NA época passada, o Benfica começou muito mal o campeonato. Erros próprios, como a fezada em Roberto, como o inaceitável desânimo depois da derrota na Supertaça com o FC Porto, como a chegada de novos jogadores sem qualidade para substituir os jogadores que se foram embora. Também erros alheios, como os de Olegário Benquerença e de outros que começaram logo a trabalhar com alguidares de lata nas primeira jornadas do campeonato.
O Benfica reagiu em voz muito alta e estridente às suas próprias sobrenaturalidades e às sobrenaturalidades alheias e perdeu-se, com algum ridículo, apelando a coisas tão disparatadas como a ausência dos seus adeptos nos jogos fora do Estádio da Luz.

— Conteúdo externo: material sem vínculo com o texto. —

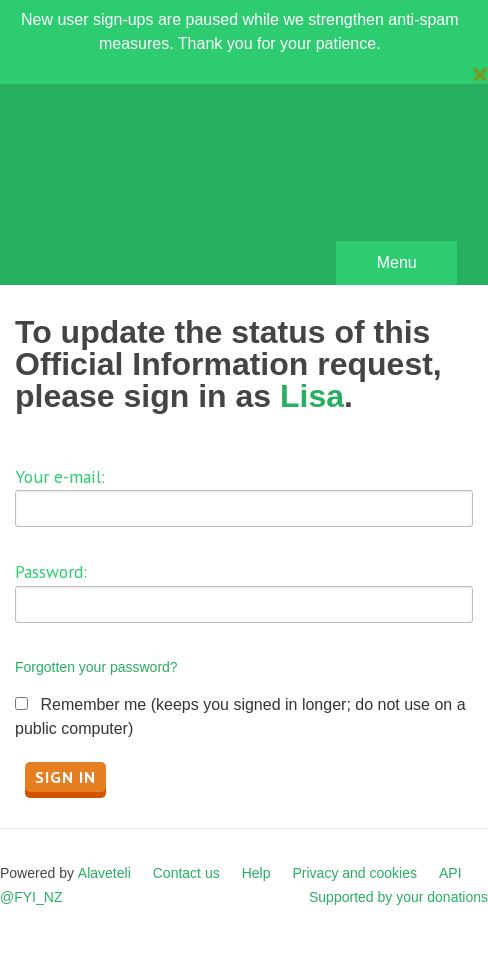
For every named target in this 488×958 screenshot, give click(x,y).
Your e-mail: (60, 476)
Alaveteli (104, 873)
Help (256, 873)
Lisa (312, 396)
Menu (397, 262)
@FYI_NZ (31, 897)
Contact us (186, 873)
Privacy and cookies (354, 873)
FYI (130, 189)
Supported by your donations (398, 897)
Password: (51, 571)
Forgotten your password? (96, 667)
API (450, 873)
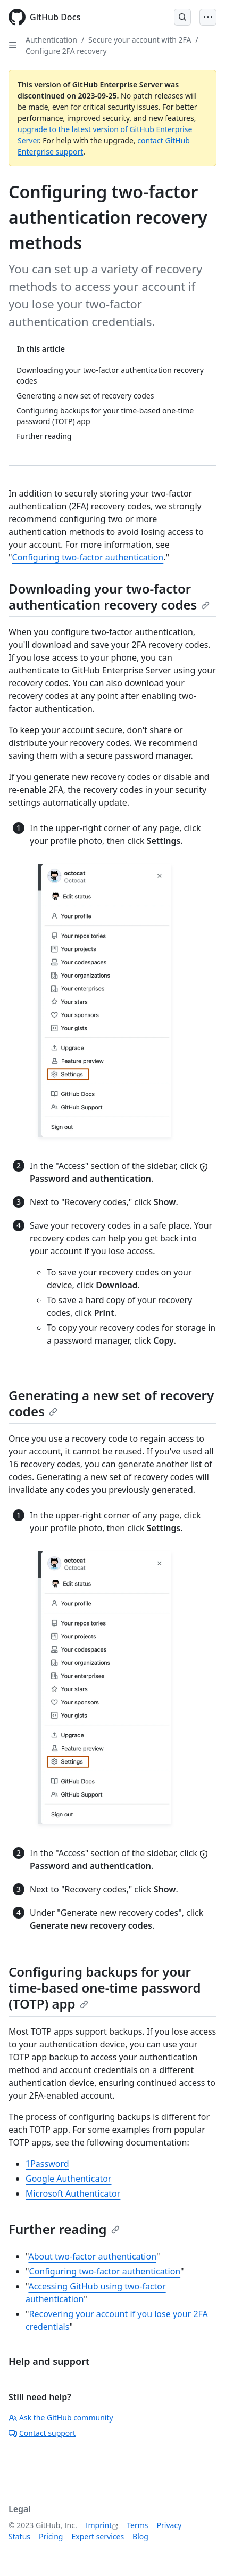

E não se ficou por aqui em despautério. Por causa dos erros dos árbitros, até ameaçou desistir da Taça da Liga que, para cúmulo do mau-olhado, seria a única competição que o Benfica haveria de ganhar na temporada de 2010/2011. Atenção, não quero com isto induzir ninguém em conclusões precipitadas.
Não pensemos que o campeonato fica automaticamente ganho se o Benfica ameaçar que vai desistir a meio da prova. Embora, francamente, em função da palidez das últimas exibições, seja isso mesmo que parece estar a acontecer. Um inusitado anúncio público de uma não menos inusitada desistência.
Mas uma coisa dessas é inadmissível.
Não desistiram, pois não?
Portanto, em jeito de conclusão, na época passada, o Benfica não retirou vantagem nenhuma dos seus protestos, ameaças e lamúrias. Talvez por essa razão, o Benfica apresentou-se esta temporada com uma inusitada fleuma que eu, muito particularmente, aprecio porque é coisa de senhores.
As três falhas de electricidade na Pedreira, que tanto perturbaram a normalidade do jogo com o Sporting de Braga, não mereceram, por exemplo, o mais leve reparo. A expulsão de Óscar Cardozo a meia hora do fim do jogo com o Sporting também não suscitou qualquer tipo de reclamação e, no sábado passado, a arbitragem da bruxa do Alto Minho com todas as forças satânicas a operar passou oficialmente incólume.
Gosto deste Benfica. Os títulos ganham-se a jogar e não a falar.
E o resto são alguidares.
A Selecção portuguesa foi à Polónia inaugurar o novo estádio de Varsóvia e o jogo acabou sem golos. Parecia que estavam todos a poupar-se para o clássico de amanhã. Até a selecção polaca, que joga tão poucochinho, parecia que se estava a poupar para o Benfica - FC Porto, embora não tenha nada a ver com o assunto.
Era normal que Moutinho Rolando se poupassem porque são parte interessada. Era normal que Nelson Oliveira se poupasse nos dez minutinhos a que teve direito na sua estreia. Também seria normal que Bruno Alves se poupasse porque também vai jogar com o Benfica na próxima semana. E os restantes, por simpatia ou contágio, também se pouparam . Só Rui Patrício não se poupou a umas quantas defesas. Mas também está lá para isso como diria o senhor Aurélio Márcio."